Según detalló el ministro en una entrevista reciente, se habrán instalado más de 2,000 megavatios (MW) de energía base al cierre de este periodo, mientras que la capacidad de energías renovables llegará a los 2,800 MW. Estos esfuerzos buscan fortalecer la confiabilidad del Sistema Eléctrico Nacional Interconectado (SENI) y crear un entorno competitivo para atraer inversiones de alto valor.
Desarrollo de proyectos estratégicos Para lograr estas metas, el Gobierno integra una cartera de proyectos clave distribuidos en distintas zonas del país:
• Energía 2000 (Manzanillo): Iniciará operaciones en el primer trimestre de este año con un ciclo simple de 300 MW, a los que se añadirán 111 MW adicionales antes de finalizar el año, para un total de 411 MW.
• San Felipe I y II (Boca Chica): Aportarán un conjunto de 700 MW entre los años 2027 y 2028.

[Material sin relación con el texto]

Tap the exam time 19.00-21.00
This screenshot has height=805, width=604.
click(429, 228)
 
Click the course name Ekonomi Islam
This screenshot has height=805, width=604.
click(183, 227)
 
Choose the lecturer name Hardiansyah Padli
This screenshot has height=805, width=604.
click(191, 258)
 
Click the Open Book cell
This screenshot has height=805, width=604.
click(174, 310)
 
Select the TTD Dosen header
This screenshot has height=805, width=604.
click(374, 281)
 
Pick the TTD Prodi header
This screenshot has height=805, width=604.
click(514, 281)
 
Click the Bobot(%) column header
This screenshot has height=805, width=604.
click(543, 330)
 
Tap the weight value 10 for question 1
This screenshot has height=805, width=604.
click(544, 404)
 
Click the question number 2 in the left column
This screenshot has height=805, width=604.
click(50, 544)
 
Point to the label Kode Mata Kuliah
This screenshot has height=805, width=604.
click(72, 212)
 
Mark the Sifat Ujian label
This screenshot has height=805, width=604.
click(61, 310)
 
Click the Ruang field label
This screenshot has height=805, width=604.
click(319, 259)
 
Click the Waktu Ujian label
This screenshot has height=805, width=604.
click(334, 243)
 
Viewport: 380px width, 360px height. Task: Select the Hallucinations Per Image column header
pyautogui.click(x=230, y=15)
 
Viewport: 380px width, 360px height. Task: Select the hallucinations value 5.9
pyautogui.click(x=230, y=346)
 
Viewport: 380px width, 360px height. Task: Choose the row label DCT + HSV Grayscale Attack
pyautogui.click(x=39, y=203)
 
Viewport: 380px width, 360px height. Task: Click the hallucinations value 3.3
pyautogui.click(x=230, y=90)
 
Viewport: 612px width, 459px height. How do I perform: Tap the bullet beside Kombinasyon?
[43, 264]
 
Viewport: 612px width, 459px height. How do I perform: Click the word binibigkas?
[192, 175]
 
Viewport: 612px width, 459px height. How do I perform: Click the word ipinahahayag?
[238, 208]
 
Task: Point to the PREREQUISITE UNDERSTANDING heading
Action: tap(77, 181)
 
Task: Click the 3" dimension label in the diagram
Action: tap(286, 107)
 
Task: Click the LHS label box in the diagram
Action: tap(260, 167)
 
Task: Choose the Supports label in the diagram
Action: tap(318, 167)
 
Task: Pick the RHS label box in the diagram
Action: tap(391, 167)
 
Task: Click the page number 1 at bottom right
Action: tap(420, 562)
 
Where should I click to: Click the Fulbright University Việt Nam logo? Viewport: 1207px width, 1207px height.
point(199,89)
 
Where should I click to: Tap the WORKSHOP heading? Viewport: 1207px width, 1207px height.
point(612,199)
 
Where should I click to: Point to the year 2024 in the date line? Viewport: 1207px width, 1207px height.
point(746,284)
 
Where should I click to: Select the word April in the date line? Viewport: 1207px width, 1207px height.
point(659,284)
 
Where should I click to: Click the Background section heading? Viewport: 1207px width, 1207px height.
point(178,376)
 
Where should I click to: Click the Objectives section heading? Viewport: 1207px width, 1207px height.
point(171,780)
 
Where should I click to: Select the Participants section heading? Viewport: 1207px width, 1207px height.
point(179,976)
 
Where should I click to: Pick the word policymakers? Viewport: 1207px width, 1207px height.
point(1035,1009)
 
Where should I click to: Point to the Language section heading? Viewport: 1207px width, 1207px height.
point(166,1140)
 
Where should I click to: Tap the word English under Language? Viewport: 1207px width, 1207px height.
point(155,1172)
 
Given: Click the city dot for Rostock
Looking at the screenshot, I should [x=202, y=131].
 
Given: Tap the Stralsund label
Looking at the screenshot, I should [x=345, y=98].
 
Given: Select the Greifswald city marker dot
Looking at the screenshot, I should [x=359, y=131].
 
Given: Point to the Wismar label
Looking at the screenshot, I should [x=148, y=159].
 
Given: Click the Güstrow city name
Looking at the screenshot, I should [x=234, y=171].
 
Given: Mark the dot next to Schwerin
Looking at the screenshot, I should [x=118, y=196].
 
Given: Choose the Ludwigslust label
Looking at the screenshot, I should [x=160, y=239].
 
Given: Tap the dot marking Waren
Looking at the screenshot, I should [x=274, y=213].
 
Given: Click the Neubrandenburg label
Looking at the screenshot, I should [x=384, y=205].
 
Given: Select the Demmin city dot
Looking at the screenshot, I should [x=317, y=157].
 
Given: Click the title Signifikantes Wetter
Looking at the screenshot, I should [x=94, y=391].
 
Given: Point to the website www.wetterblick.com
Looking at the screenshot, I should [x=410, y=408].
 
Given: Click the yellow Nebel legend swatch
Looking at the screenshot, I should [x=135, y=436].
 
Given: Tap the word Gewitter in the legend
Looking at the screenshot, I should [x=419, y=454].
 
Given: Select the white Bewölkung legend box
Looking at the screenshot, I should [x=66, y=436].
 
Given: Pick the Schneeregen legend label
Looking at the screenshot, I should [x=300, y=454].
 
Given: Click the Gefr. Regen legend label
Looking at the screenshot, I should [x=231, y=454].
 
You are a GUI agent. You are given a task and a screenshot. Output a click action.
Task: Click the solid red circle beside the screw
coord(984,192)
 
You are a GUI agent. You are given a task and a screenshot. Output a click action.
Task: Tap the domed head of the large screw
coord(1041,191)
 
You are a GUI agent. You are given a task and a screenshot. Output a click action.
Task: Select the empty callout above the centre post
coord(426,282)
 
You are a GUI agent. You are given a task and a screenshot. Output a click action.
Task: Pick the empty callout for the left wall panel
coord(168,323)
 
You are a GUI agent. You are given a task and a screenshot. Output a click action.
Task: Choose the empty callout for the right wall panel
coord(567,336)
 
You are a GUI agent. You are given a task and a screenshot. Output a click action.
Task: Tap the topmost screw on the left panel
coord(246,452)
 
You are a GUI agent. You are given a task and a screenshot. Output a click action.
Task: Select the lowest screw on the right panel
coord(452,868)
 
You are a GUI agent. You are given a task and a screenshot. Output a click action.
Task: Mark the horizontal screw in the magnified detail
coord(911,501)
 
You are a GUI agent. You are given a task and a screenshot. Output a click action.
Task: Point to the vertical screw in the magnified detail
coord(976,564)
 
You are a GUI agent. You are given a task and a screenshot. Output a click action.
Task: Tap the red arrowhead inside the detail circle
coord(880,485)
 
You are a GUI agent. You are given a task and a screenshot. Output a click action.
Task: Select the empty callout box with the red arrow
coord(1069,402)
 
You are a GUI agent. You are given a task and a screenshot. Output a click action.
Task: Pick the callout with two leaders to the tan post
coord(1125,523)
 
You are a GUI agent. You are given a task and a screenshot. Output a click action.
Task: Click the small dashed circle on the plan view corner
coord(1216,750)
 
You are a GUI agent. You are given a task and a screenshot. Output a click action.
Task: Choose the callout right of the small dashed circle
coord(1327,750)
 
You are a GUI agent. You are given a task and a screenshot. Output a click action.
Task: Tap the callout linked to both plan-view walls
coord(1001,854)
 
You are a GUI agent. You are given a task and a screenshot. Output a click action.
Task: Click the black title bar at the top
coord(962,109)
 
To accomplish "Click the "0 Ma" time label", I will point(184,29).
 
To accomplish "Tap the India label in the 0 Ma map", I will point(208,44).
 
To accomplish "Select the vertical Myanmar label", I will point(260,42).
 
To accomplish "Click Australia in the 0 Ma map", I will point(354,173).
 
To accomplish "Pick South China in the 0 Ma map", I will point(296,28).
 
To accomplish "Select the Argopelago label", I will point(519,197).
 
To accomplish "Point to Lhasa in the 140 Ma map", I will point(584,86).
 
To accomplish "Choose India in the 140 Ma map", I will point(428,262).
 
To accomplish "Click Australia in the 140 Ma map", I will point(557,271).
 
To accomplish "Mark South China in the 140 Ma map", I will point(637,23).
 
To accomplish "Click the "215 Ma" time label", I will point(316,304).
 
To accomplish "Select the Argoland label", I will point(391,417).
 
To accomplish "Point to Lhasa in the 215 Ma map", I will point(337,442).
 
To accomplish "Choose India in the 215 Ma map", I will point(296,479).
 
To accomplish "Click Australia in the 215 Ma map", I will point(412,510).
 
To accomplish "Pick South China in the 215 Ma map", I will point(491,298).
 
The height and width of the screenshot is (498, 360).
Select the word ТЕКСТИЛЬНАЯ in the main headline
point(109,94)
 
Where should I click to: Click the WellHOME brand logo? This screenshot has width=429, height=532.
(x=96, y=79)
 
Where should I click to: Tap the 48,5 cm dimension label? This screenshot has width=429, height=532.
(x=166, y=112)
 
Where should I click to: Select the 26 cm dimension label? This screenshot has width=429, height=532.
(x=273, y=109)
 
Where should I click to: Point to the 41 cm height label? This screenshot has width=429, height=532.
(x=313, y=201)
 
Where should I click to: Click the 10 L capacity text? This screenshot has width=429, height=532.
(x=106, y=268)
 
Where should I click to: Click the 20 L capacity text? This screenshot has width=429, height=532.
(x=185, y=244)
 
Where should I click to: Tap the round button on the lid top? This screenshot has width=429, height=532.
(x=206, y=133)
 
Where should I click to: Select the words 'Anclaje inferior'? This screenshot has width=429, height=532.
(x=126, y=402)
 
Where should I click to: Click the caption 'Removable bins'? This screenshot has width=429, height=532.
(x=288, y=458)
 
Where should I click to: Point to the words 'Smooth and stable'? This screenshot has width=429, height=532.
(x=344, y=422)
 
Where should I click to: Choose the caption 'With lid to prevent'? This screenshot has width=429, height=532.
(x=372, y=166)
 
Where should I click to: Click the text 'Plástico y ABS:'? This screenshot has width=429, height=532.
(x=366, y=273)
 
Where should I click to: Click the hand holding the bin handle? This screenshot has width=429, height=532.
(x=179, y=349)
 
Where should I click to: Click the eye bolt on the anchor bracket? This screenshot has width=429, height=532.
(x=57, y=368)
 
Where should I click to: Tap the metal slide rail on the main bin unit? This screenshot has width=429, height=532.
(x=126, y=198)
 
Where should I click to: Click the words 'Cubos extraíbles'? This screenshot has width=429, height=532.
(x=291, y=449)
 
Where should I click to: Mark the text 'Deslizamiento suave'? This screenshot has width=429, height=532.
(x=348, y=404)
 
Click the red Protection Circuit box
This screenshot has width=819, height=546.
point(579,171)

• Manzanillo I y II: Estas plantas sumarán otros 852 MW adicionales en 2028.
• Cierres de ciclo: Ya se han incorporado proyectos como SIBA (68 MW) y Energás 4 en San Pedro de Macorís (130 MW).
Impacto en la economía y el futuro tecnológico El ministro Santos enfatizó que el crecimiento económico está vinculado directamente a la solidez energética. Proyectos estratégicos relacionados con semiconductores, centros de datos y minería sostenible dependen de una matriz energética moderna y confiable para su operatividad.
Asimismo, se destacó el salto en energías limpias, las cuales pasaron de 555 MW en 2020 a aproximadamente 1,500 MW en 2024, con la meta de finalizar la gestión en 2,800 MW, incluyendo sistemas de almacenamiento energético para garantizar la estabilidad del servicio. El plan de legado institucional también contempla la inversión en redes de transmisión y distribución para reducir pérdidas, la repotenciación de presas y la revisión de la Ley General de Electricidad.